> _What is expected_: When the string "Enable" appears in a line of the records, show the whole line.

[Stored records]

┏━━

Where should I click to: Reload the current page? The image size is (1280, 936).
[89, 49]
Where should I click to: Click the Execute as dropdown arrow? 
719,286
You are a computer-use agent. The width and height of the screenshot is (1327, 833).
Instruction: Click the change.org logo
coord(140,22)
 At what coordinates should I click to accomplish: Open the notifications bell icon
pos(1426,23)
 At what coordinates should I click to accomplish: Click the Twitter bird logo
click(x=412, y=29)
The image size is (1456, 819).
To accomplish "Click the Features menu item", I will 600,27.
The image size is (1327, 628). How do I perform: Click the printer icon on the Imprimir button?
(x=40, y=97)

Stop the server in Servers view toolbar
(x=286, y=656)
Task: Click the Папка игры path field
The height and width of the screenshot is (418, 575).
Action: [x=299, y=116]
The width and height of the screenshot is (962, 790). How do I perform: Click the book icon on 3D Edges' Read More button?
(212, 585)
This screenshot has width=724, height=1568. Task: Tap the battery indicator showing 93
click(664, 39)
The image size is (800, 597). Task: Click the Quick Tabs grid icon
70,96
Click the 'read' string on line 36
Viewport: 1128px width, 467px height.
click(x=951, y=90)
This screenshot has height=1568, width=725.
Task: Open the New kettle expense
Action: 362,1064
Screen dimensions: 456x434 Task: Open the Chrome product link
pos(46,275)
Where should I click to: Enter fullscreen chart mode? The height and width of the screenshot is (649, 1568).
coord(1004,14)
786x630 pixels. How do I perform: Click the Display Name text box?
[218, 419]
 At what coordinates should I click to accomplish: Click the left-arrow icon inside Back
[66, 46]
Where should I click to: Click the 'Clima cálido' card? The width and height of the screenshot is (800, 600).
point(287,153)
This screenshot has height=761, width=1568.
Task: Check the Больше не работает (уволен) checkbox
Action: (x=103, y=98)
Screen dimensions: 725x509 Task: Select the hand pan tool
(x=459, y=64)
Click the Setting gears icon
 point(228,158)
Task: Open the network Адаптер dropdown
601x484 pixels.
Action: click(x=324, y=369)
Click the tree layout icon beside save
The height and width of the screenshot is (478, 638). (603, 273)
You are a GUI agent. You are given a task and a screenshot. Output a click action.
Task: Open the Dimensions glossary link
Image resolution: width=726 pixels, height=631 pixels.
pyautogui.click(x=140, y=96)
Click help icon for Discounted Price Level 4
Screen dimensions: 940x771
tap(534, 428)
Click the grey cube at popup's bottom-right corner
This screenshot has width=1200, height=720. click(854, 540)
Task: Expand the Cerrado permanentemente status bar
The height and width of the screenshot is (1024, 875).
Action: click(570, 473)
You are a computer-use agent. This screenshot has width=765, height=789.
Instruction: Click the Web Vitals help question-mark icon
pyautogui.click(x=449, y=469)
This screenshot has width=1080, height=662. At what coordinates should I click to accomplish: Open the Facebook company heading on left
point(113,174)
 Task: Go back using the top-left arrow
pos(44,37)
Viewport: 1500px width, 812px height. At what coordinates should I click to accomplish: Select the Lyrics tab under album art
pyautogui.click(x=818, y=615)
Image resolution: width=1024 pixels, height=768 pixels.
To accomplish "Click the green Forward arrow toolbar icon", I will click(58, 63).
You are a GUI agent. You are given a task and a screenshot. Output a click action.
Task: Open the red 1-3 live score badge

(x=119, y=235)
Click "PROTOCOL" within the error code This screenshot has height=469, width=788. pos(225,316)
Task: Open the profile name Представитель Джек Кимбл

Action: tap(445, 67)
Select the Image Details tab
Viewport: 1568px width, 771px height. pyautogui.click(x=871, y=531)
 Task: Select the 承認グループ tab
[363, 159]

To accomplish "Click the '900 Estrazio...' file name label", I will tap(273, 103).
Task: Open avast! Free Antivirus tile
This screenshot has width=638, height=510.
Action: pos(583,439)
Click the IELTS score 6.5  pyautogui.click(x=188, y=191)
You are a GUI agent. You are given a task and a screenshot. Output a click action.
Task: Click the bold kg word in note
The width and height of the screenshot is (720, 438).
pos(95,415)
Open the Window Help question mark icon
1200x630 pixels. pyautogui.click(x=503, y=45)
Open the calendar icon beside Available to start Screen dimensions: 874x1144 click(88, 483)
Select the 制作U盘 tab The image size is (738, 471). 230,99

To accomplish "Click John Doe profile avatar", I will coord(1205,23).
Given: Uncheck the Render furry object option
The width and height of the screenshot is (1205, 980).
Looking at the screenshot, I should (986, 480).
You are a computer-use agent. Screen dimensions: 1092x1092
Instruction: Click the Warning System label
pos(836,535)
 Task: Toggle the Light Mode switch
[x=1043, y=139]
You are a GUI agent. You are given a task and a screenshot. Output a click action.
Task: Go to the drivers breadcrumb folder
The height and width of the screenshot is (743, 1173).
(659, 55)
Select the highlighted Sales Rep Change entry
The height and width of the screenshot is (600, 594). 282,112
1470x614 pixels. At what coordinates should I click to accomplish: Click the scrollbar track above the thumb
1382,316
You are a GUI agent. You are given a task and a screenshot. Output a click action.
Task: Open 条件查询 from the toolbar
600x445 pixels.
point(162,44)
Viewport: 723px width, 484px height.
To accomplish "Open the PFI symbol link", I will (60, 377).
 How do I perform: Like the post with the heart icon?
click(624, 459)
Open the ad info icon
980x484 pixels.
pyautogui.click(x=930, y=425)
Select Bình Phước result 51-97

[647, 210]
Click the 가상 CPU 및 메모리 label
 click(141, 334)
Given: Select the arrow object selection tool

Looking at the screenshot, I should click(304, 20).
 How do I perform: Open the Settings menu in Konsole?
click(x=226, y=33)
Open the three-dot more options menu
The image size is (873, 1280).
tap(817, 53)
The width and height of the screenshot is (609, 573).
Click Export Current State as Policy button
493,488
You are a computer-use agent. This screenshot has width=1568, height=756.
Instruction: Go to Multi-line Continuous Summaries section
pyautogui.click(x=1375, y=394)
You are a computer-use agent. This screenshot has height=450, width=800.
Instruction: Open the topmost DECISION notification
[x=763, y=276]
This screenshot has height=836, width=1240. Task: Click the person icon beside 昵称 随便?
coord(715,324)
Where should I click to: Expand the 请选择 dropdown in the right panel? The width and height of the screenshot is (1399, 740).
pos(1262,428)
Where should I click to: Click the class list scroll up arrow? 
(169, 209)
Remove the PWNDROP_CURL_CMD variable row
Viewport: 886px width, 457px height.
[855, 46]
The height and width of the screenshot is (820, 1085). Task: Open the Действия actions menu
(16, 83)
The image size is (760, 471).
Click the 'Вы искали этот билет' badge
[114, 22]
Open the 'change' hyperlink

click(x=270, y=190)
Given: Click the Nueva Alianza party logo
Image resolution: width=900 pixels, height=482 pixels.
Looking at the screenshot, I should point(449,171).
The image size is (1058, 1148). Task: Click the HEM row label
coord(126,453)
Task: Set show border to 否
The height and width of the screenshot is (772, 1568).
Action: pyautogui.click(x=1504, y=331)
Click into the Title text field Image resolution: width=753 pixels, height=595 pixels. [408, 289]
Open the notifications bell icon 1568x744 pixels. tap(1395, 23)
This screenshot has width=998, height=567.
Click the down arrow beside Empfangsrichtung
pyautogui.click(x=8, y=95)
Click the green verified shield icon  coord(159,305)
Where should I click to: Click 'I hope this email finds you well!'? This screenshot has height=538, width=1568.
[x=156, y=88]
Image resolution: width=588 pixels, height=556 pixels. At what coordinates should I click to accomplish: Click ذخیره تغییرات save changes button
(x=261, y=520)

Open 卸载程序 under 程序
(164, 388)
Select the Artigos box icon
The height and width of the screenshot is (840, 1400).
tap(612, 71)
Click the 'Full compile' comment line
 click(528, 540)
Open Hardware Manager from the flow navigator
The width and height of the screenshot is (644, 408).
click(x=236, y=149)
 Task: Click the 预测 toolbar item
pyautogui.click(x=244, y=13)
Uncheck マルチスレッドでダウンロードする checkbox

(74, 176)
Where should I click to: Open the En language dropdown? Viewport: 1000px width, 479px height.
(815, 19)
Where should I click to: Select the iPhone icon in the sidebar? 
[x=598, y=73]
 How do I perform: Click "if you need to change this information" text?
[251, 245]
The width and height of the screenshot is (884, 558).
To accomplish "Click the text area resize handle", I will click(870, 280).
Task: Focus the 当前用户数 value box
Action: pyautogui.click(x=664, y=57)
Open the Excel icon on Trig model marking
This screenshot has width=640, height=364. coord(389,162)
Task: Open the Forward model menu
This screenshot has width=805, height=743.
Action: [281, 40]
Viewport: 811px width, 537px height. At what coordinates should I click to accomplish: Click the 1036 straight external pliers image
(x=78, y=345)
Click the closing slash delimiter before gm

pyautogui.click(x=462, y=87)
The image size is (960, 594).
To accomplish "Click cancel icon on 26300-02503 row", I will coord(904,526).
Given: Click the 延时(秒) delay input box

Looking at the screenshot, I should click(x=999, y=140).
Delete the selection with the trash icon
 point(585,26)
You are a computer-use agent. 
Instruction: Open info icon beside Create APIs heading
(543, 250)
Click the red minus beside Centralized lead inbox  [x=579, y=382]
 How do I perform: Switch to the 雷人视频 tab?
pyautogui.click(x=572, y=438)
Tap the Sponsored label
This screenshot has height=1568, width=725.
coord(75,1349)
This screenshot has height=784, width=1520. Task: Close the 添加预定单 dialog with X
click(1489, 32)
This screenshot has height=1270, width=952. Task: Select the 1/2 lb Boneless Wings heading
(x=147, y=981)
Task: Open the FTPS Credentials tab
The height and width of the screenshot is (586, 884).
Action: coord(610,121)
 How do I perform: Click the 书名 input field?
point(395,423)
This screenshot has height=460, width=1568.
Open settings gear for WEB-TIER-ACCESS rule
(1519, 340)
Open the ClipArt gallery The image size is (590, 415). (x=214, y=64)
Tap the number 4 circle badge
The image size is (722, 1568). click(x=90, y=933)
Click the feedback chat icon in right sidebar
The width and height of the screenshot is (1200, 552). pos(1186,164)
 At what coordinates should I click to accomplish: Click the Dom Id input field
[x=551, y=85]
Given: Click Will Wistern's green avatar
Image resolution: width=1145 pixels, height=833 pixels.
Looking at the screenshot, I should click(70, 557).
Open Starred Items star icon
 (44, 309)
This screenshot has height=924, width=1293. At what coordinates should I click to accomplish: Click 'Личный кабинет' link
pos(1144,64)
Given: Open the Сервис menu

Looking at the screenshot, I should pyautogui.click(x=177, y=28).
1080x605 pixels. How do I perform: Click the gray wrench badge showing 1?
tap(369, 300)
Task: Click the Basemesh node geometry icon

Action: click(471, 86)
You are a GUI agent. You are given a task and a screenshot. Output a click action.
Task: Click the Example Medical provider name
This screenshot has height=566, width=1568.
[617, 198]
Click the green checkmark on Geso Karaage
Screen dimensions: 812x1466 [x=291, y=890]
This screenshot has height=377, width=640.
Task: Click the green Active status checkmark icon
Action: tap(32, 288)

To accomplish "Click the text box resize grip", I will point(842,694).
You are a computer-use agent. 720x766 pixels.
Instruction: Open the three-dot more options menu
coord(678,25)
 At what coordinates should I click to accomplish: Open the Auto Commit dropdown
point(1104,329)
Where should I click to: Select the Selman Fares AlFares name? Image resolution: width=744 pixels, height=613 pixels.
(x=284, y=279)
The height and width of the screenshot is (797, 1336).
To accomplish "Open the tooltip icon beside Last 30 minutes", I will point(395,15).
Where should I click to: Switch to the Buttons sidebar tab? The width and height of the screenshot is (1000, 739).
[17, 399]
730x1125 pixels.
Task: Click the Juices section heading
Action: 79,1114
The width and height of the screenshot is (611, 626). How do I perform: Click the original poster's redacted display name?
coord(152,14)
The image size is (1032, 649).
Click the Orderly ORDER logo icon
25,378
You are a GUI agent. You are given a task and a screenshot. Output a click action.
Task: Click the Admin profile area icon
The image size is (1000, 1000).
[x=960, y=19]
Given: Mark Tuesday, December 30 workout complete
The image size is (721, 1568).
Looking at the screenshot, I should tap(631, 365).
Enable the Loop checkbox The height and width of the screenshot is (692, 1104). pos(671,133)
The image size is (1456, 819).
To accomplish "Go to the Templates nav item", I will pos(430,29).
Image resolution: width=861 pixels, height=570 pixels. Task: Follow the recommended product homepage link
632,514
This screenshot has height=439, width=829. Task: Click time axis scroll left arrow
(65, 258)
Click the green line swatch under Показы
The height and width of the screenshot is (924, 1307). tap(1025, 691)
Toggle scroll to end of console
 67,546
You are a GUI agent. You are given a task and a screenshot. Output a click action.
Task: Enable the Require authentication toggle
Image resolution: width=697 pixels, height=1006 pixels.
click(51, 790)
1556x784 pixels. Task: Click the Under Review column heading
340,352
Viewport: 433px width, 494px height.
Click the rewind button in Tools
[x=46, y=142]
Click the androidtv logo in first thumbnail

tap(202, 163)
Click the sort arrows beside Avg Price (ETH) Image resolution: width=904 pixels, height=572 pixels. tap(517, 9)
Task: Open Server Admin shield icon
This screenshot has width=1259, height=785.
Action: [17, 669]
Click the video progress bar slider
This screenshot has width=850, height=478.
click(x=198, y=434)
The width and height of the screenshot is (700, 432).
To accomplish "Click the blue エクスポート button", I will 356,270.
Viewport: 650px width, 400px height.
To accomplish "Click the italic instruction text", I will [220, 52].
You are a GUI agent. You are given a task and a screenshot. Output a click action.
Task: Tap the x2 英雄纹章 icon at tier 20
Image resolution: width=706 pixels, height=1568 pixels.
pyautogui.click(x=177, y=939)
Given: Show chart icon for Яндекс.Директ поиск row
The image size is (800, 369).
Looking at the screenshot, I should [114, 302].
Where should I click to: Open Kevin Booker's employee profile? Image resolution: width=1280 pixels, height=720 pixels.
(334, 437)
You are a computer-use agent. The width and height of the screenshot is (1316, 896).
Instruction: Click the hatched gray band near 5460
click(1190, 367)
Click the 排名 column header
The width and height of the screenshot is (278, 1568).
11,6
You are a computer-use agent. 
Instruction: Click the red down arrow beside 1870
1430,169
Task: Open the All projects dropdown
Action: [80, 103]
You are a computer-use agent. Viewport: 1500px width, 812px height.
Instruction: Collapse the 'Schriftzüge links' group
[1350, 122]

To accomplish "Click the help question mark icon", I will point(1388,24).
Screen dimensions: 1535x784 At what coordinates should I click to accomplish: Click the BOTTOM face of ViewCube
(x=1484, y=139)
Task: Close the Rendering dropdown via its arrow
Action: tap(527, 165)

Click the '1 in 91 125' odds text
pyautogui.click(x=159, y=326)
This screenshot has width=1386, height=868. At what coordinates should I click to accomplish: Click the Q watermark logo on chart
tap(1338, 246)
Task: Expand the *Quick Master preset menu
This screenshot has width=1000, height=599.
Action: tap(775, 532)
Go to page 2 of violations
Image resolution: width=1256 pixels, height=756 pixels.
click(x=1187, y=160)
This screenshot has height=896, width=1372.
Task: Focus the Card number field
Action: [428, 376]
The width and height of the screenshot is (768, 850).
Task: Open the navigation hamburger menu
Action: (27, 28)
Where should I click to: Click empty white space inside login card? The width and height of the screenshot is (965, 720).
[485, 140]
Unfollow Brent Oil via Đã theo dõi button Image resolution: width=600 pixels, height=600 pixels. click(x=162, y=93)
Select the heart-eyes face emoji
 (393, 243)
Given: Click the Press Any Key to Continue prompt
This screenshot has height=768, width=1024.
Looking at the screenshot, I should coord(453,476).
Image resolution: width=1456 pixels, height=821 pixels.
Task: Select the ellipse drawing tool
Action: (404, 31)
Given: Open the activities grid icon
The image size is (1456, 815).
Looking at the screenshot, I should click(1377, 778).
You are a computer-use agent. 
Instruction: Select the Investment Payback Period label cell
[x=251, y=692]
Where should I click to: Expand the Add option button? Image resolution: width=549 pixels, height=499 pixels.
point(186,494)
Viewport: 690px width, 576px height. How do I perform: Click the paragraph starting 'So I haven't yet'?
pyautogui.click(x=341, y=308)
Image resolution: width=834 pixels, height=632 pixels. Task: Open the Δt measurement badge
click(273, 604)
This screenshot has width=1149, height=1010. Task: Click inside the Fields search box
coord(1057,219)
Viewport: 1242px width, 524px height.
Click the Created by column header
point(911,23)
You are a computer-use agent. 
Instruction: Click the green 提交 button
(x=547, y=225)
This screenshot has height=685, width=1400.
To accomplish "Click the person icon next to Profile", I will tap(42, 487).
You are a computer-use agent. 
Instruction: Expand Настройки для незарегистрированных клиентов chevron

┗━━

> _Solved exercise_:
Enable the Loop checkbox The height and width of the screenshot is (692, 1104). pos(671,133)
Task: Enable the Require authentication toggle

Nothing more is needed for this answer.